A zombie apocalypse is one thing. A volcanic eruption is quite another, for, as the journalist who does a framing voice-over narration for Brooks’ latest puts it, when Mount Rainier popped its cork, “it was the psychological aspect, the hyperbole-fueled hysteria that had ended up killing the most people.” Maybe, but the sasquatches whom the volcano displaced contributed to the statistics, too, if only out of self-defense. Brooks places the epicenter of the Bigfoot war in a high-tech hideaway populated by the kind of people you might find in a Jurassic Park franchise: the schmo who doesn’t know how to do much of anything but tries anyway, the well-intentioned bleeding heart, the know-it-all intellectual who turns out to know the wrong things, the immigrant with a tough backstory and an instinct for survival. Indeed, the novel does double duty as a survival manual, packed full of good advice—for instance, try not to get wounded, for “injury turns you from a giver to a taker.
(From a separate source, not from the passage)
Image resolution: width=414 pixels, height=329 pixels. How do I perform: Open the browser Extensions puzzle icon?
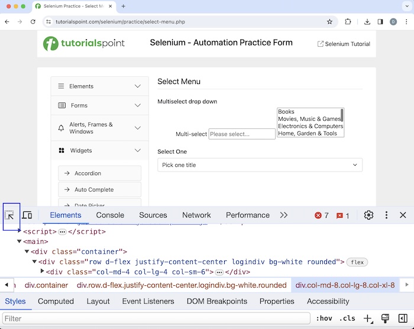click(348, 22)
Taking up our resources, our time to care for you.” Brooks presents a case for making room for Bigfoot in the world while peppering his narrative with timely social criticism about bad behavior on the human side of the conflict: The explosion of Rainier might have been better forecast had the president not slashed the budget of the U.S. Geological Survey, leading to “immediate suspension of the National Volcano Early Warning System,” and there’s always someone around looking to monetize the natural disaster and the sasquatch-y onslaught that follows. Brooks is a pro at building suspense even if it plays out in some rather spectacularly yucky episodes, one involving a short spear that takes its name from “the sucking sound of pulling it out of the dead man’s heart and lungs.” Grossness aside, it puts you right there on the scene.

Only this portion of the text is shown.